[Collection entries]

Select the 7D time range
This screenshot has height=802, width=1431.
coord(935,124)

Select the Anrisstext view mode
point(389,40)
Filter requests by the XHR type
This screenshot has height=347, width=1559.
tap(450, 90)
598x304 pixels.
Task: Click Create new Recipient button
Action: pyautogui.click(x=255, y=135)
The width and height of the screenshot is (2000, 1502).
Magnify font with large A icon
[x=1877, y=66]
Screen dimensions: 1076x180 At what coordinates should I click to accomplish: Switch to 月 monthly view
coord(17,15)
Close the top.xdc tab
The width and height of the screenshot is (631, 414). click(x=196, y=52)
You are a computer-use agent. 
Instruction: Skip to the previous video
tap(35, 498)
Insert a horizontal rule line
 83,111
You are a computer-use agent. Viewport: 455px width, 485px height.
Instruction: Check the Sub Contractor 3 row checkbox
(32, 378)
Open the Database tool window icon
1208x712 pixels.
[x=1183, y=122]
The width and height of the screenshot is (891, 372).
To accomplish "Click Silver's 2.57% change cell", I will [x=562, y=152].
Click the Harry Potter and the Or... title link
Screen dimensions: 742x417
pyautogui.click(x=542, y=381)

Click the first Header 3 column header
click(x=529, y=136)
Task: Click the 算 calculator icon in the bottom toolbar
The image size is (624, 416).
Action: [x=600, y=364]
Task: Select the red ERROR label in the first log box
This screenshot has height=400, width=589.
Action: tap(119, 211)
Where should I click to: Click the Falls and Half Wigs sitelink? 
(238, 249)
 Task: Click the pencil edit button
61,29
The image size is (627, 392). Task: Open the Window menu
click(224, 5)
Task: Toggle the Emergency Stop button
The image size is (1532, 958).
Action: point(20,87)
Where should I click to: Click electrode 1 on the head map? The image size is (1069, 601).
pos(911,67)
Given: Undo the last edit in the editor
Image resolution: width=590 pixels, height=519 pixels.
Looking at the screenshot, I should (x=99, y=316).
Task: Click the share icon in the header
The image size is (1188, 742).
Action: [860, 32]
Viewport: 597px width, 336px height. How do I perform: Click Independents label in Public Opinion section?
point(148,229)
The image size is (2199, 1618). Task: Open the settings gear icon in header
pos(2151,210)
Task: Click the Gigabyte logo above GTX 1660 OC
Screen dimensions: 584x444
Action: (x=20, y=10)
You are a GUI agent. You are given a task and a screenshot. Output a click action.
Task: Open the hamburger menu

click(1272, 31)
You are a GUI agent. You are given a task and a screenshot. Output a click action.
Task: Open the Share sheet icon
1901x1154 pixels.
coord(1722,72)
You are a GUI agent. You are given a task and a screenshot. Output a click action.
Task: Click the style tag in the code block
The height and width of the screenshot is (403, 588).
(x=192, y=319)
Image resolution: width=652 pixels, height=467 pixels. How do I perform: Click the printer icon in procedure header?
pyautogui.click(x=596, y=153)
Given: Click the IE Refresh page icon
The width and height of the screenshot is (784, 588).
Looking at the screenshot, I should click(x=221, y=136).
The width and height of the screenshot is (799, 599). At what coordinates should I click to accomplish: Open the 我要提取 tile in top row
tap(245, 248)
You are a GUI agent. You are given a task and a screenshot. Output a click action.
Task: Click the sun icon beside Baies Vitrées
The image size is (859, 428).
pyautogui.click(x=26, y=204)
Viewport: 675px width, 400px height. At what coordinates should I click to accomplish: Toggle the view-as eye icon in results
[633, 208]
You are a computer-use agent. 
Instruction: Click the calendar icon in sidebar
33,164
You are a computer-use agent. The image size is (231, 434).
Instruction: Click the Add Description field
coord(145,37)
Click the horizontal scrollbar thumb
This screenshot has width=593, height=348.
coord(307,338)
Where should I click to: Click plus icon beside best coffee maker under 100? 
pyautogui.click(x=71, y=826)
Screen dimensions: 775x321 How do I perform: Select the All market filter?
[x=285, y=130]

Written exercise: Reproduce verbatim the lines above that begin with the line containing "Where should I click to: Click electrode" and continue through the line containing "coord(1722,72)", including both of those lines.

Answer for this exercise:
Where should I click to: Click electrode 1 on the head map? The image size is (1069, 601).
pos(911,67)
Given: Undo the last edit in the editor
Image resolution: width=590 pixels, height=519 pixels.
Looking at the screenshot, I should (x=99, y=316).
Task: Click the share icon in the header
The image size is (1188, 742).
Action: [860, 32]
Viewport: 597px width, 336px height. How do I perform: Click Independents label in Public Opinion section?
point(148,229)
The image size is (2199, 1618). Task: Open the settings gear icon in header
pos(2151,210)
Task: Click the Gigabyte logo above GTX 1660 OC
Screen dimensions: 584x444
Action: (x=20, y=10)
You are a GUI agent. You are given a task and a screenshot. Output a click action.
Task: Open the hamburger menu

click(1272, 31)
You are a GUI agent. You are given a task and a screenshot. Output a click action.
Task: Open the Share sheet icon
1901x1154 pixels.
coord(1722,72)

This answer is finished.